Top of PROVIDED MATERIAL

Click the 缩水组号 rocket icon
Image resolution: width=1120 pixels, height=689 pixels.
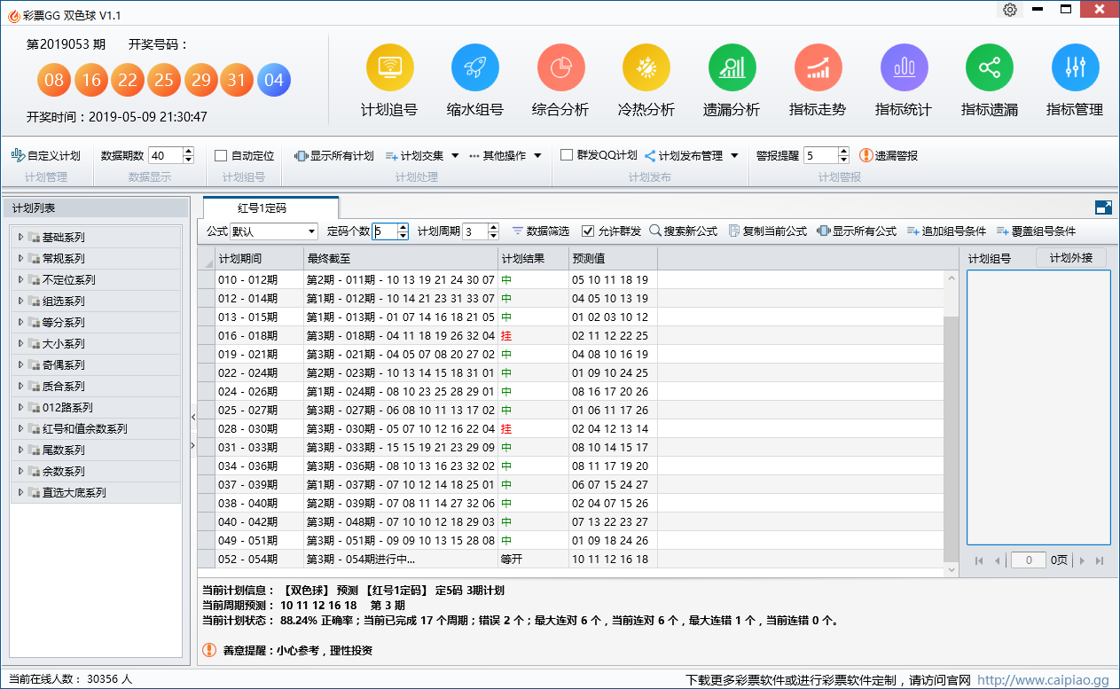click(x=474, y=68)
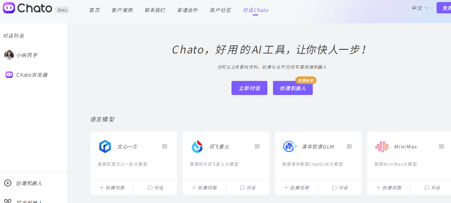Click the MiniMax waveform logo
The image size is (451, 203).
point(382,146)
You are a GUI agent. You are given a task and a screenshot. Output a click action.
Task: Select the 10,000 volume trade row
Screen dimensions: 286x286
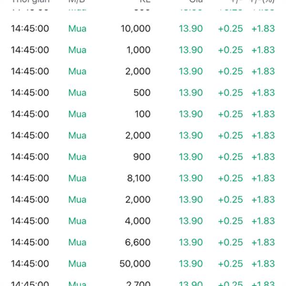coord(143,29)
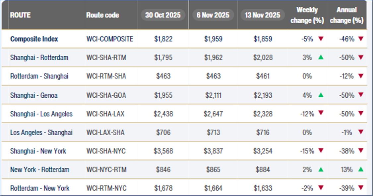Screen dimensions: 373x196
Task: Click the Route code column header
Action: click(102, 15)
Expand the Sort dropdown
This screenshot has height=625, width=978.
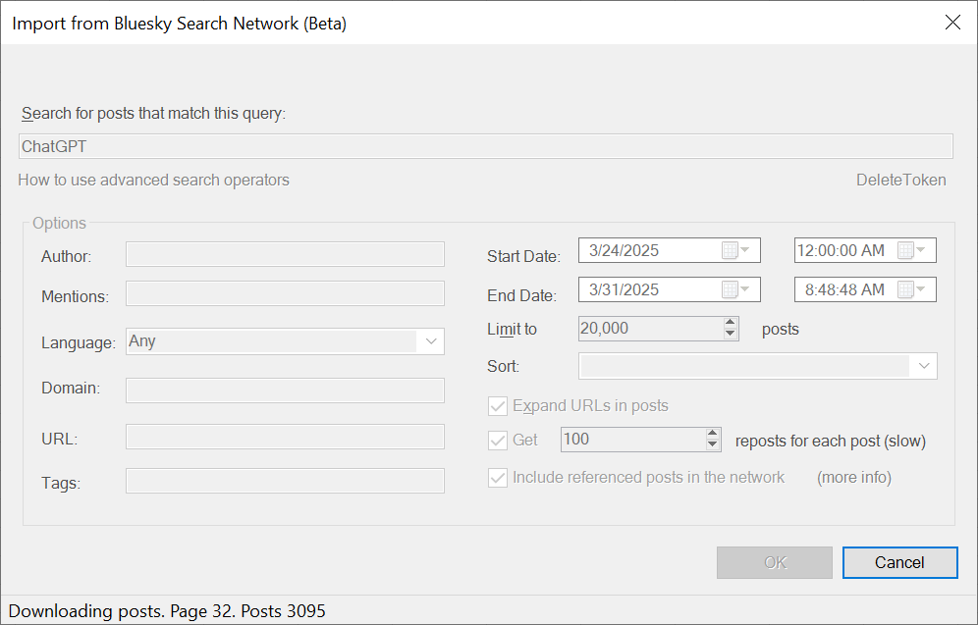pyautogui.click(x=923, y=366)
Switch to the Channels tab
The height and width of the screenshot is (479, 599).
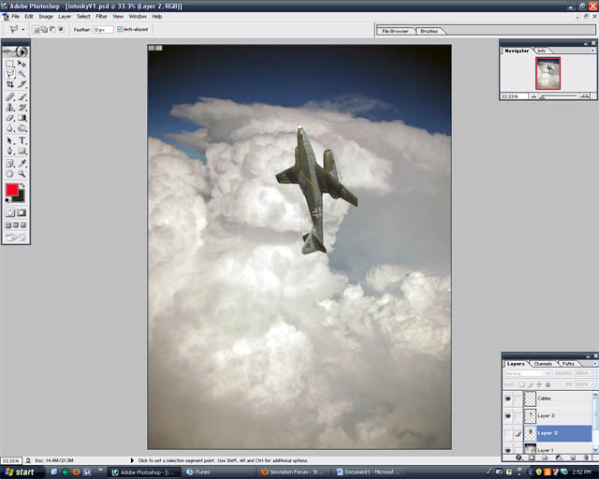coord(543,363)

Bottom of PROVIDED MATERIAL

**PROBLEM REQUIREMENTS**
Write out again, exactly, the lines from the start of the listing up to the line containing "Task: Select the 10,000 volume trade row", with both ends and without pictures.

**EXERCISE OUTPUT**
Click the 缩水组号 rocket icon
Image resolution: width=1120 pixels, height=689 pixels.
click(x=474, y=68)
Click the MiniMax waveform logo
The image size is (451, 203).
point(382,146)
You are a GUI agent. You are given a task and a screenshot. Output a click action.
Task: Select the 10,000 volume trade row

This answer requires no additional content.